Over the last decade, the number of Americans identifying as Christians dropped by 12%. A Pew Research Center study showed that the decline occurred in many demographics, but most of all in young adults.

Tim Keller, a founding pastor at Redeemer Presbyterian Church, spoke of American secular culture and its current tendency to divert young children from Christianity. Keller explained, "What that means is we're the first culture not only that does not believe there's a truth out here, it's all subjective. Also, it's the first culture that doesn't just think Christians are wrong but they are the problem." 

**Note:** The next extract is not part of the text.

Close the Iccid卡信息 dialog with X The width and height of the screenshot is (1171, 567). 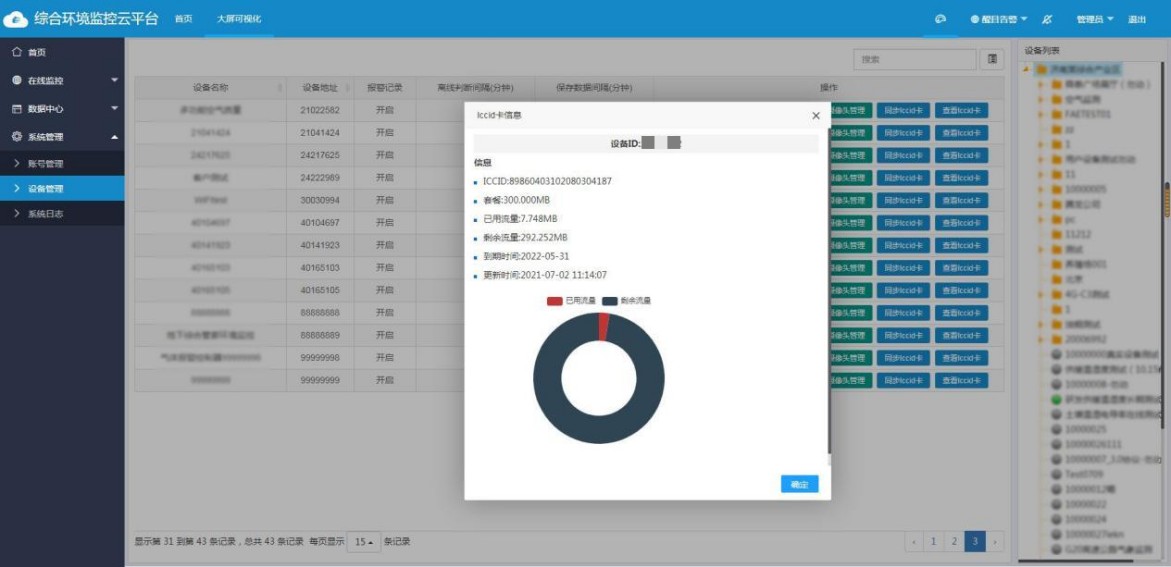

He further described, "The only sin is to tell people that they sin, which means the only way to be free is actually to liberate yourself from Christianity which means our modern secular culture is not just post-Christian. In some ways, it's actually very Christian because it has all the same Christian values. But it wants them without God, it needs to change Christians. ... It has to target us. We really can't be there because we're the problem, and so basically it's evangelizing us. Maybe I shouldn't say this ... they are trying to convert us into being secularists and it's extremely important that we convert."

Keller referenced great philosopher Charles Taylor in how "secularism moves forward not with argument but with saying things that are axiomatically taken as just truth." Keller also argues that such claims are "incoherent" but "they are put on you as a given and only evil people disagree with them." 

Tim Keller also addressed the dropping numbers in Christian young adults. Pastor Keller spoke to parents saying, "We don't have as much control over what our kids hear now. ... So if you take them to church and to Sunday school or youth group, that's nothing compared to what they're getting." He urged parents to take control and lead by example. "I wouldn't change the doctrine, the Bible is the Bible. It's all the same doctrine, but how you present it has got to change otherwise we are not really inoculating our kids to the culture. We're not forming them as Christians."